Fenna Gertz ist 68 Jahre alt. Sie sitzt vor der Johanniskirche und nickt. Sie sitzt inmitten der Fridays-for-future-Demo, die gestern Mittag über 2000 Menschen an die Springe und zu einem Fußmarsch über den Bergischen Ring, den Graf-von-Galen-Ring und bis in den Volkspark lockt. „Mein ganzes Leben ist nachhaltig. Ich bin seit 26 Jahren Vegatarierin, fliege nicht und schütze die Umwelt, wo es nur geht. Diese jungen Menschen vertreten meine eigenen Positionen.“ Die Seniorin ist Sinnbild dafür, wie diese dritte Groß-Demo der Klima-Bewegung mittlerweile alle Generationen der Stadtgesellschaft packt.

Abschlusskundgebung im Volkspark: Mit Musik geht die Demonstration friedlich zu Ende.
Abschlusskundgebung im Volkspark: Mit Musik geht die Demonstration friedlich zu Ende. © Unbekannt | Michael Kleinrensing

Die Hagener Polizei setzt bei der Demo ein Zeichen. Mit so wenig motorisierten Fahrzeugen wie möglich, dafür auf Rädern und zu Fuß begleiten die Beamten einen der größten Demo-Züge der letzten Jahrzehnte über den City-Ring. Und der liegt kurzzeitig lahm. Nicht nur die Rufe der Demonstranten hallen durch die Häuserschluchten, sondern auch die Autos stehen still. Die Botschaft von „Fridays for future“ ist hör- und sichtbar.
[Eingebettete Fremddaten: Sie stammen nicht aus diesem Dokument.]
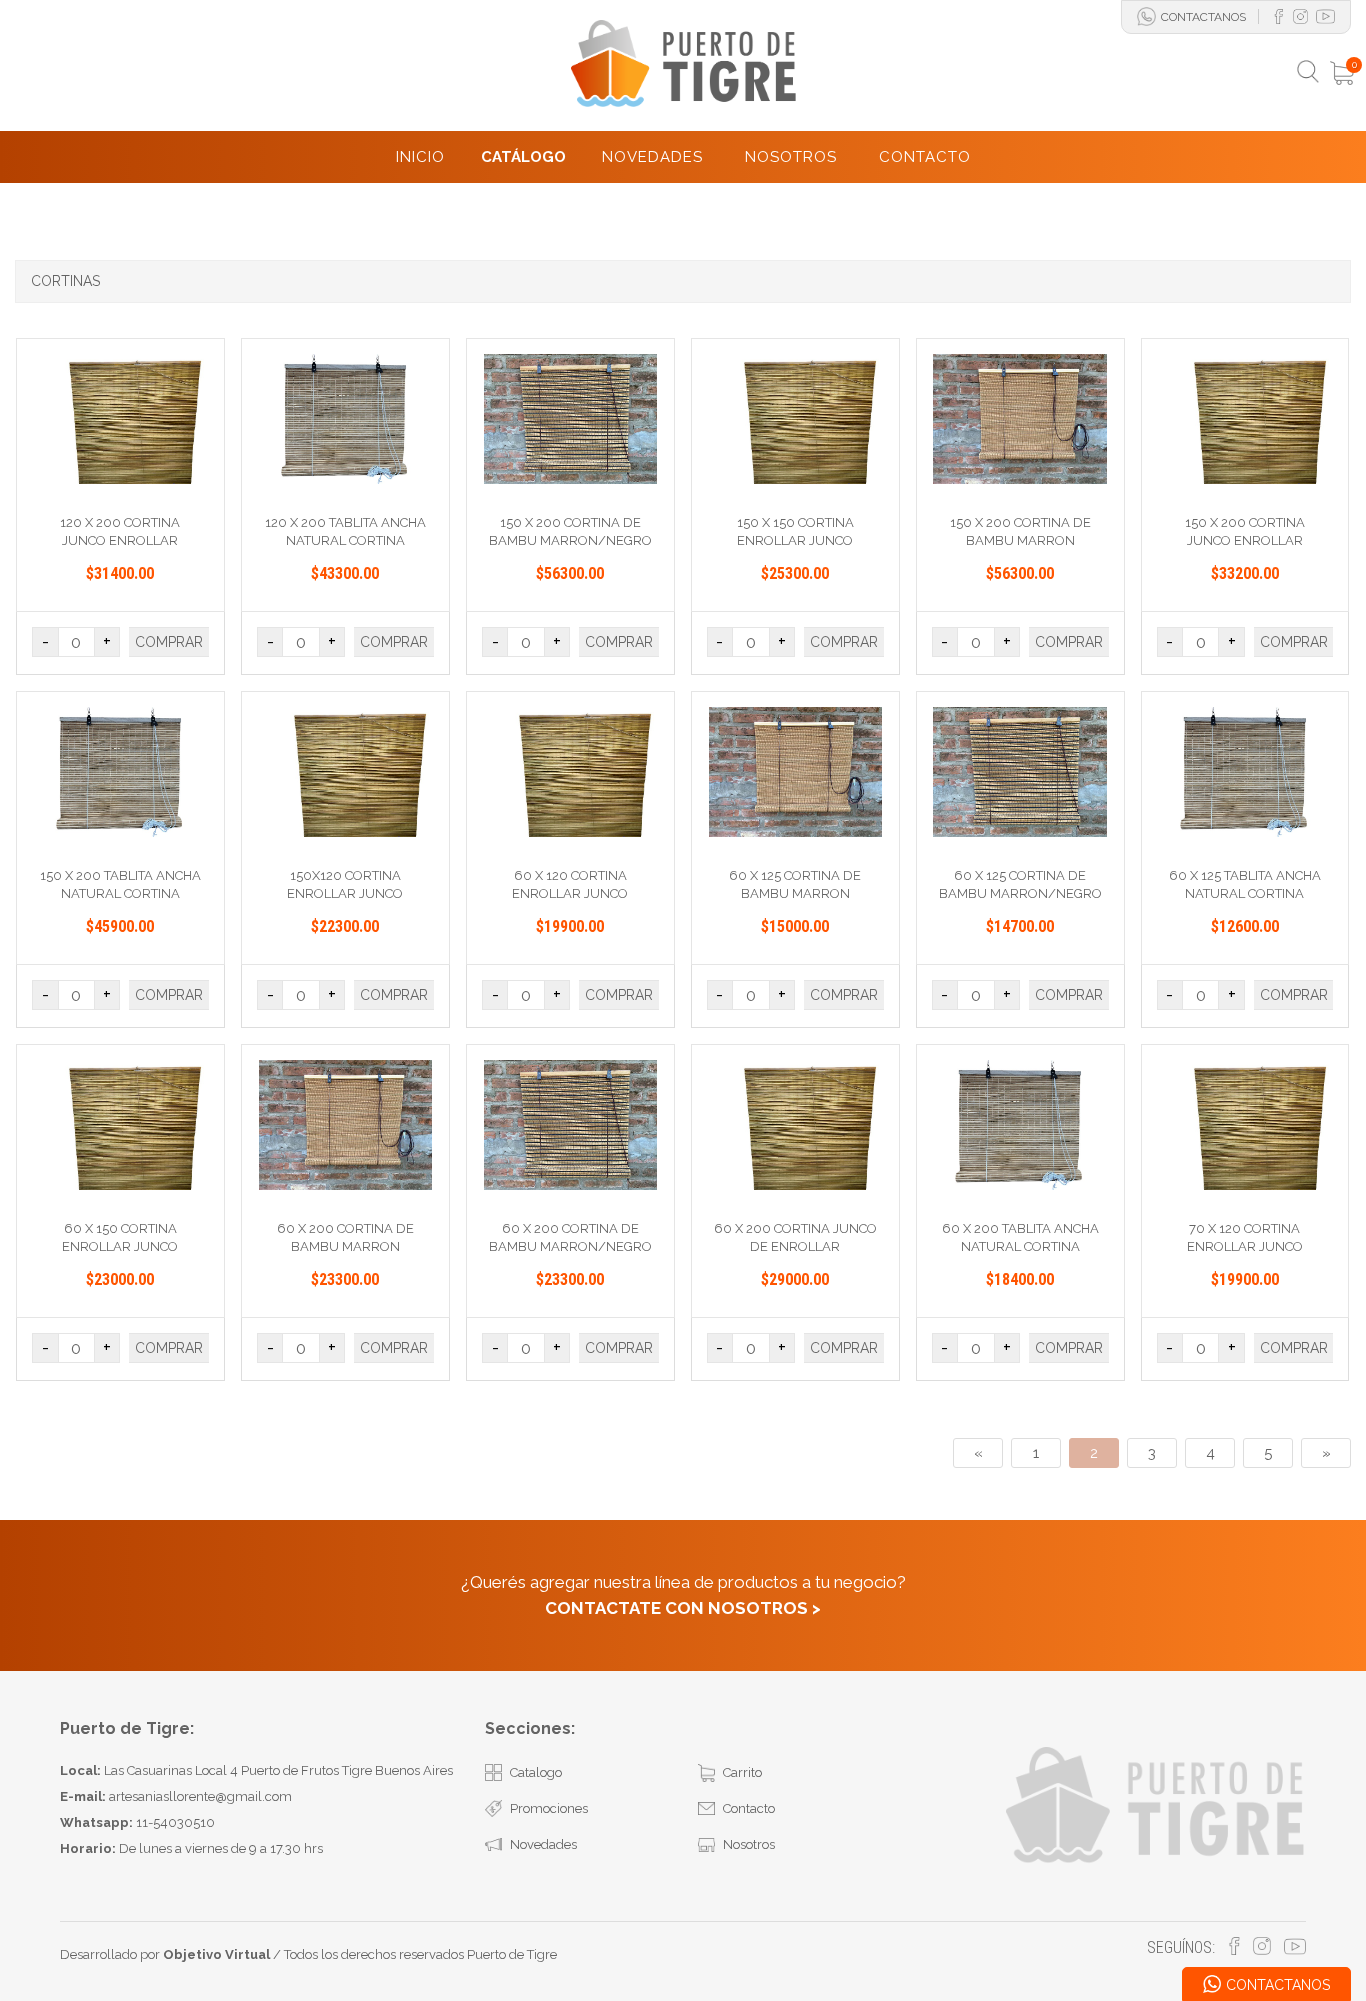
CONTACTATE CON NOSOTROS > (683, 1608)
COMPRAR (169, 642)
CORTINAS (65, 281)
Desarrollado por (165, 1954)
An dem Tag, an dem das „Klima-Kabinett“ in Berlin seine Vorschläge veröffentlicht, macht die Bewegung den anwesenden Ratsmitgliedern und dem Oberbürgermeister, der sich zwischenzeitlich in den Demo-Zug einreiht, aus der Konzertmuschel im Volkspark heraus Dampf. „Sie haben in Hagen klimatechnisch gar nichts erreicht. Die selbst gesteckten Ziele werden weit verfehlt. Entscheiden Sie nächsten Donnerstag in der Ratssitzung für den Klimanotstand und richten Sie künftig all Ihre Entscheidungen an deren Klimafreundlichkeit aus“, erklärt Sprecherin Janne Rosenbaum über das Mikrofon.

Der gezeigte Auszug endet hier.